Challenge 1: In the immigration article, how many undocumented workers were rounded up at Howard Industries?

Lack of Washington leadership allows immigration war to boil
Although Barack Obama and John McCain have barely touched on the issue of immigration, in towns across the South and country the immigration war is at a high boil.
Laurel, Mississippi is still reeling from the roundup of 481 undocumented workers at Howard Industries, now detained in Jena, Louisiana (yes, that Jena). Two North Carolina counties have also seen the immigration issue explode onto local and national headlines.
In Alamance County, the sheriff is defending his zealous application of the Section 287(g) program, which enables local law enforcement to begin deportation proceedings for residents picked up for minor crimes. The issue came to a head when a local librarian traveling with her children was detained in August:
Last month, an Alamance County deputy arrested a Hispanic woman after a traffic stop on Interstate 85, leaving her three children in a car along the highway. Their father picked them up eight hours later.
Sheriff Terry Johnson adamantly defended the operation, saying that immigration of undocumented residents "is absurd and goes against the very moral fiber our country was founded upon."
Yesterday, another North Carolina sheriff -- Steve Bizzell in Johnston County -- "apologized" for a litany of comments he made about Latino residents. In comments to the News & Observer, Bizzell referred to them as "drunk Mexicans," condemned them for "breeding like rabbits" and spreading a culture of violence, and stating "Mexicans are trashy."
Bizzell made an apology, but for many that's not good enough. "I don't want an apology, I want his badge," said Tony Asion of El Pueblo, a Latino advocacy group and police veteran.
Such local immigration wars will continue to rage as long as Washington fails to act. But McCain and Obama have run away from the hot-button issue, and neither is proposing anything resembling an effective immigration policy.
Immigration remains hot in down-ticket races: for example, the Section 287(g) program has become a flashpoint in the N.C. Senate race between North Carolina Sen. Elizabeth Dole (R), who has worked closely with Bizzell and is a big advocate of the program, and her challenger Kay Hagan (D).
But by narrowly treating immigration as a law enforcement problem, that debate entirely misses the real issues at hand. Like most issues, immigration isn't something that can be resolved by arresting people.
For one, as the Center for American Progress showed in a recent study, deportation is an extremely costly policy: over $41 billion a year if applied to all of those in the country without documentation -- more than the entire annual budget of the Department of Homeland Security.
But most importantly, it's a policy doomed to failure, because it does nothing to address the reasons why people come to the United States -- which often is the direct result of U.S. policies abroad.

Challenge 2: Reproduce the records starting at the line that contains "The width and" and ending with the final line of the records.

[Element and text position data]
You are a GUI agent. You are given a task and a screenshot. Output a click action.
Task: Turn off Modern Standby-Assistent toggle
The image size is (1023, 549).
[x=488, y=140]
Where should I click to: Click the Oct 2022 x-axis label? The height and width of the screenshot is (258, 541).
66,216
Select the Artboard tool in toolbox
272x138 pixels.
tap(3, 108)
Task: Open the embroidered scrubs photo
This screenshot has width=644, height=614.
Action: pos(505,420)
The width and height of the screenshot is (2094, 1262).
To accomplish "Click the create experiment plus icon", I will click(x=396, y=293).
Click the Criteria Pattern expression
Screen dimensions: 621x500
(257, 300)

Full solution 1: 481

Full solution 2:
The width and height of the screenshot is (2094, 1262).
To accomplish "Click the create experiment plus icon", I will click(x=396, y=293).
Click the Criteria Pattern expression
Screen dimensions: 621x500
(257, 300)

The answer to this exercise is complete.